European Nations ‘as Bad as Argentina’ in 2002

Many European governments’ finances are as risky as Argentina’s were at the height of its worst financial crisis, and the U.K. gives cause to be “extremely nervous,” Harvard University professor Niall Ferguson said.

“It is a myth that countries don’t go bust, you only have to look at the history of Latin America to see that they do,” Ferguson told Bloomberg Television today. “When you look at the financial position of many European countries today, especially east European countries but also some west European countries, it’s every bit as bad as Argentina was in 2002.”

The average euro region budget deficit will swell to 6.5 percent of output this year, more than double the European Union’s limit, the European Commission forecasts. In the U.K., Prime Minister Gordon Brown’s government predicts an annual shortfall almost twice that size because of the cost of bank bailouts and a slump in tax receipts from the recession.

“One has to be extremely nervous about the situation in the United Kingdom, borrowing on the same scale as the U.S. but without a reserve currency,” Ferguson said.

The U.K. Treasury predicts its deficit will reach 175 billion pounds ($287 billion) this fiscal year, or 12.4 percent of gross domestic product. The government plans to sell an unprecedented 220 billion pounds of debt to cover the shortfall and the cost of propping up banks.

Deficit Measures

In Eastern Europe, deficit-cutting measures are being imposed by international lenders as part of the price for more than $90 billion in aid doled out since September. Latvia may be preparing to run a deficit of 9.2 percent of GDP, the Baltic News Service reported today.
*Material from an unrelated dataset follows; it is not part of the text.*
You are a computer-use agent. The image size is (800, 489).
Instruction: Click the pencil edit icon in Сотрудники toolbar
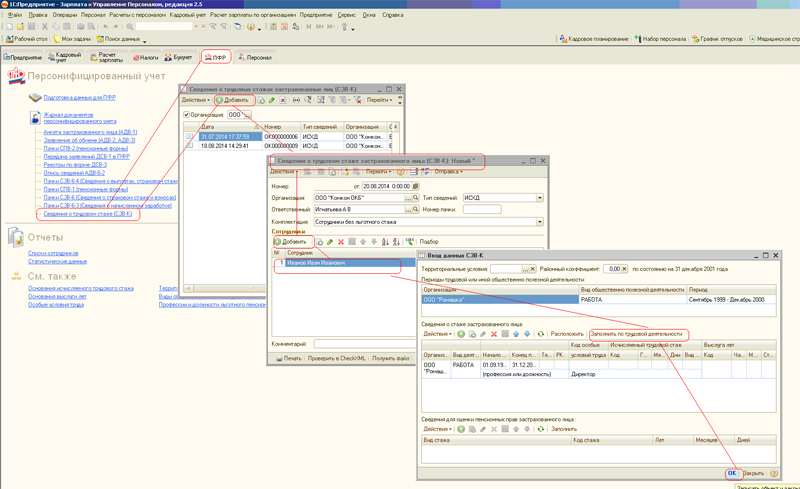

Measures taken by government officials in the U.S. and Europe to bail out banks have saddled the financial system with firms that ought to have collapsed, Ferguson said.

“We’ve got dinosaurs on life support at the moment in the form of major banks that only are alive because of massive capital injections and guarantees from taxpayers,” he said. “That’s inhibiting the process of evolution that ought to be creating new and better firms that ought to be taking the place of these failed firms.”

Argentina’s economy contracted 3.4 percent in 2002 in the aftermath of its $95 billion bond default. The peso lost two- thirds of its value while unemployment soared to a record 22 percent that year and the government imposed capital restrictions to stem outflows.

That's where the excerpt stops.